In 1998 I and a business partner were working as sports psychologists with one of the top five Tour Professional Golfers in Europe. He turned out to be an eager early adopter of the positive psychology and neurobiology breakthroughs that were changing paradigms around then. His intelligent and committed exploitation of what we were sharing with him was extremely impressive, and gave him a very real edge over the competition who as yet were ignorant of what could be achieved. As a result, he went on to more than double his winnings in the subsequent season, shooting up in the world rankings as a result.
Eight years later I was working with another talented tour pro. A young man at the start of his career with internationally impressive statistics in the amateur game. He shared a manager with our 1998 client, and their manager rated him as every bit as good a ball striker. However he was not finding the transition into the professional game easy – in the amateur game he could rely on his raw talent to rise to the very top. Competition is an order of magnitude higher on the European Tour however and he was finding motivation a real challenge. We worked together for a while on exactly the same material as our 1998 client, updated by the intervening 8 years of research. Sadly this golfer could not bring himself to make the effort needed to master the new psychology, and I called it a day. He went on to lose his playing rights and dropped out of the European Tour for some years.

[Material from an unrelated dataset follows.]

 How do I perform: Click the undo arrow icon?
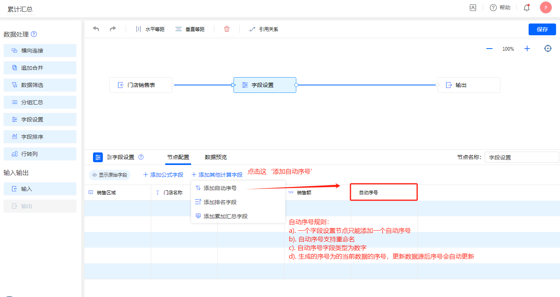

The contrast is stark. In 1998 one exceptionally talented pro used sports psychology to gain competitive advantage over other top player in the world and achieve global success. In 2006 another pro who was also more talented than 95% of the pros on tour decided not to adopt sports psychology and was not even able to keep up with lesser players who were using it. By 2006 sports psychology was main stream and the majority of tour pros were using it. Nowadays it is 100%.
The situation in business psychology is analogous. When I first started in 1997 positive psychology had not yet begun, neurobiology was still experimenting with neuroplasticity, and applied emotional intelligence was very new. The evidence we all now take for granted linking positivity and corporate performance did not exist. Fuelled by the outlandish claims of mid-century positive thinking adherents, there was widespread scepticism and mistrust in the corporate world of mind-brain science. Which gave early adopters of the emerging knowledge a very real performance advantage and many of our clients were able to steal a march on their competition.
Exactly as with sports psychology from 1998 to 2006, things are now completely reversed. The evidence has been out there for some time, and most business leaders are at least aware of it. Positive cultures have been part of how very conspicuous market disruptors have broken the mould. Middle management take it for granted that treating people well and caring for their happiness and wellbeing are essential.
What I’m saying is this. The days when positivity gave competitive advantage are waning. It is fast becoming a must-have just to keep pace with the competition. You should assume your competitors are doing everything they can to exploit the enormous potential of individual psychological development. Unless a company is on top of the area they now risk losing their playing rights just like my 2006 client, the equivalent in business being to find themselves leading a target not an acquirer.
There is still time. Not every board room has bought in yet. No-one knows how long that will last but please consider this. In 2000 when I founded my company no-one had heard of mindfulness, and most business leaders regarded techniques like visualisation as unproven at best if not as outright meaningless psychobabble. Now when I meet a new class of middle managers and ask for a show of hands as to who in the room has knowledge and experience of mindfulness and visualisation, I get a 90% positive response. Future senior leadership is all over this.